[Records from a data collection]
====================
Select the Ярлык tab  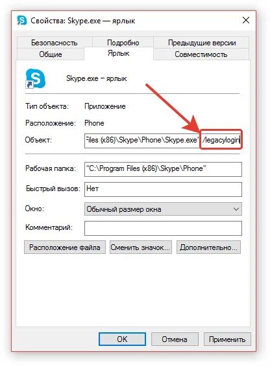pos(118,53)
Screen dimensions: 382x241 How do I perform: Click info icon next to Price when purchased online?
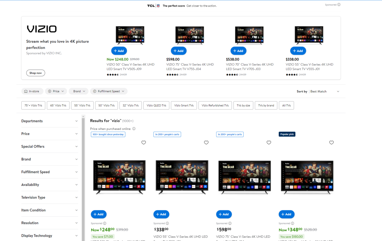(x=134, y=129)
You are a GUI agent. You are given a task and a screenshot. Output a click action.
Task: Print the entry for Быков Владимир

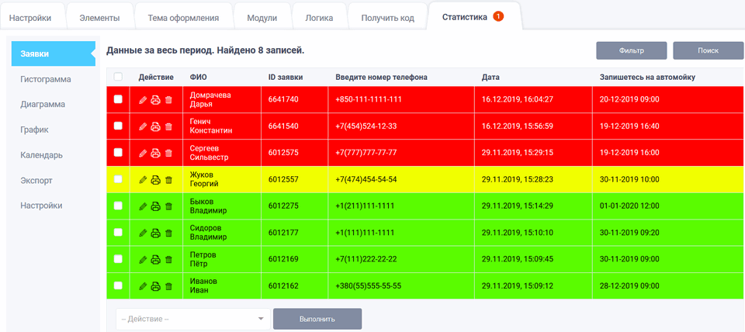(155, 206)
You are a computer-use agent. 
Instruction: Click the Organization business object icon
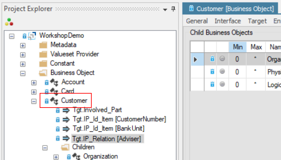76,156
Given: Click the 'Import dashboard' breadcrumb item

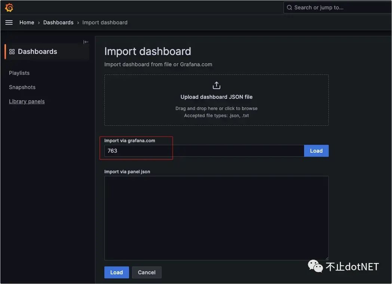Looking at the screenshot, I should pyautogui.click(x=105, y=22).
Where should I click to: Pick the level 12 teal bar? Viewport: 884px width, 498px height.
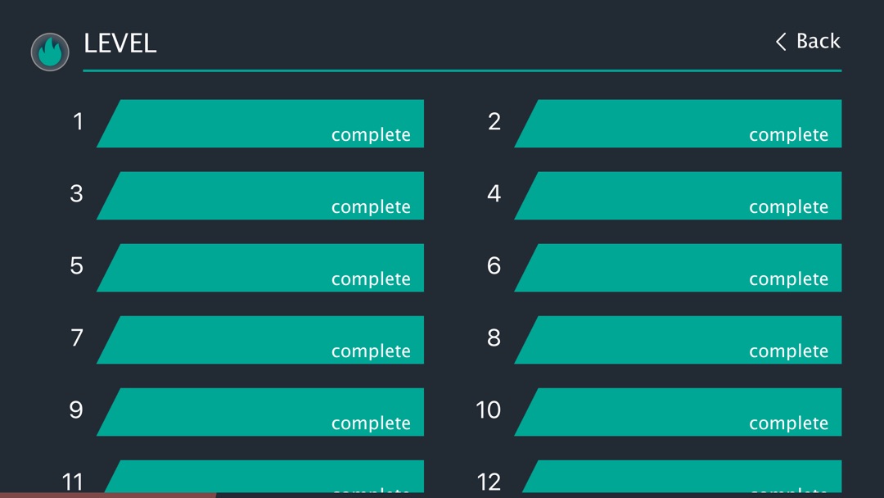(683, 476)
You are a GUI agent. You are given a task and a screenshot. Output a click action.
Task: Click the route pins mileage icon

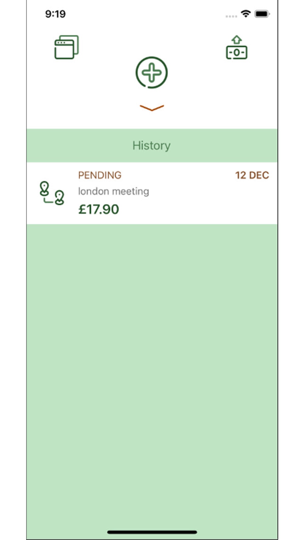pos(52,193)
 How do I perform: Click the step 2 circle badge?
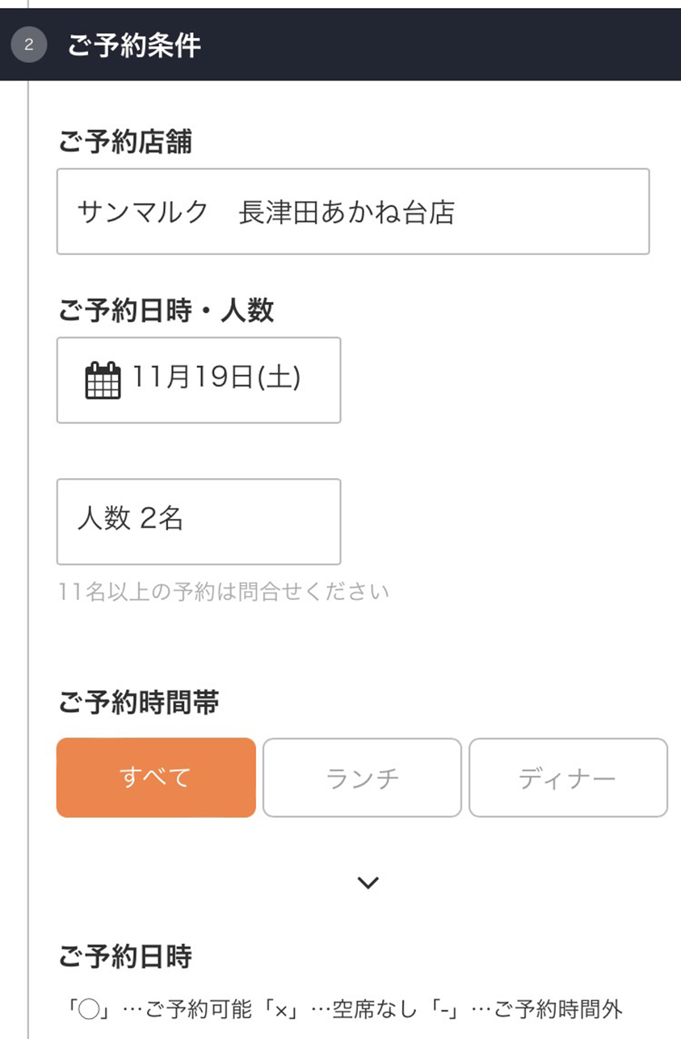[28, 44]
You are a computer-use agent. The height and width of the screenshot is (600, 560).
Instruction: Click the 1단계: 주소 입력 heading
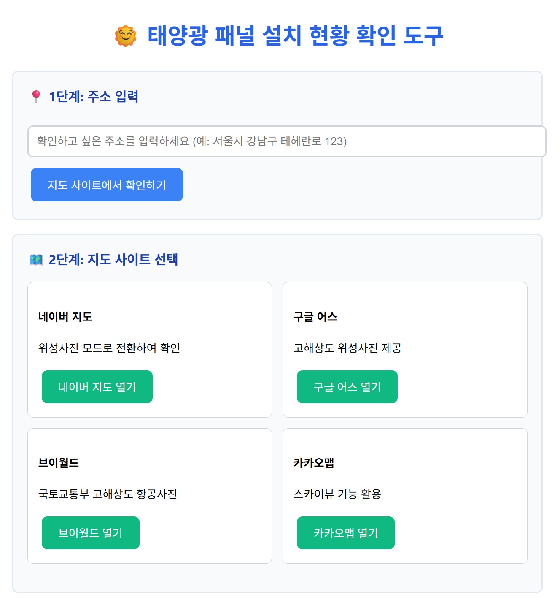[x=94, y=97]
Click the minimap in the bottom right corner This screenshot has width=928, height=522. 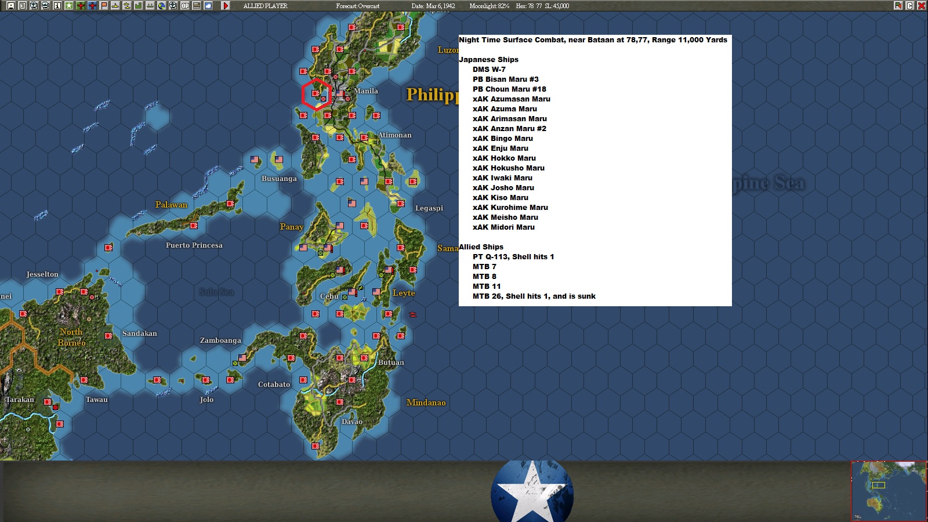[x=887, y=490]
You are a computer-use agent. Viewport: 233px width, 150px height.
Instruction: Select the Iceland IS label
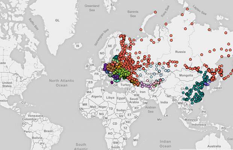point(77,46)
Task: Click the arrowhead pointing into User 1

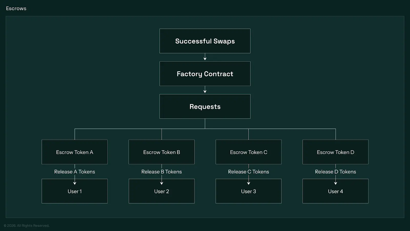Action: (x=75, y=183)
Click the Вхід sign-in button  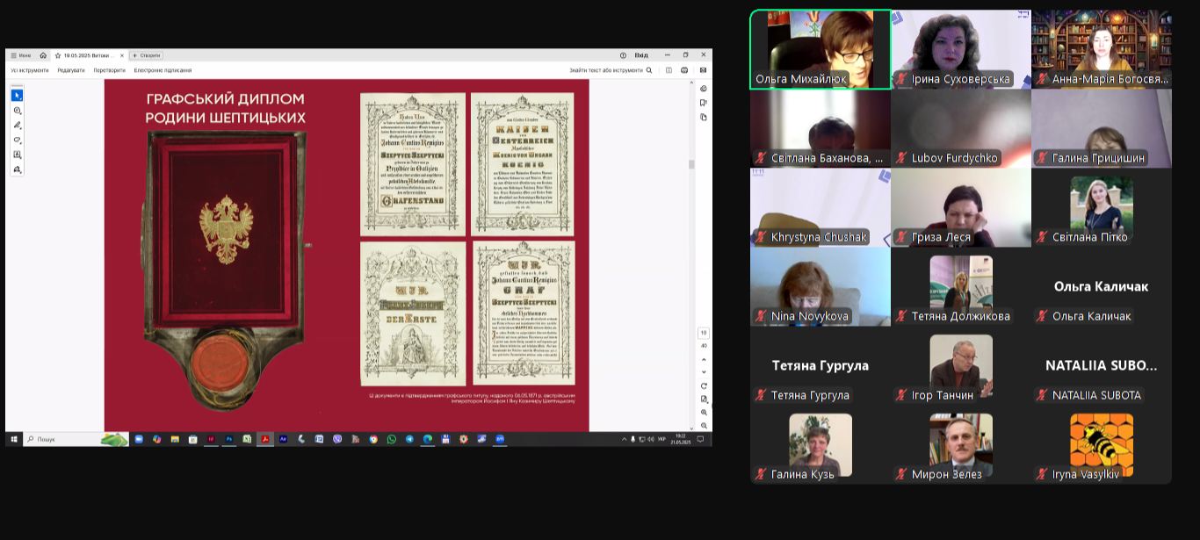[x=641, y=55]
====================
Goal: Duplicate the lines between the line holding "Screen dimensions: 382x241" and the line holding "Looking at the", inclusive. Leave the pictures out of your answer.

Task answer:
Screen dimensions: 382x241 How do I perform: Click info icon next to Price when purchased online?
(x=134, y=129)
You are a GUI agent. You are given a task and a screenshot. Output a click action.
Task: Print the entry for Быков Владимир

(155, 206)
You are a computer-use agent. 
Instruction: Click the Organization business object icon
76,156
Given: Click the 'Import dashboard' breadcrumb item

Looking at the screenshot, I should pyautogui.click(x=105, y=22).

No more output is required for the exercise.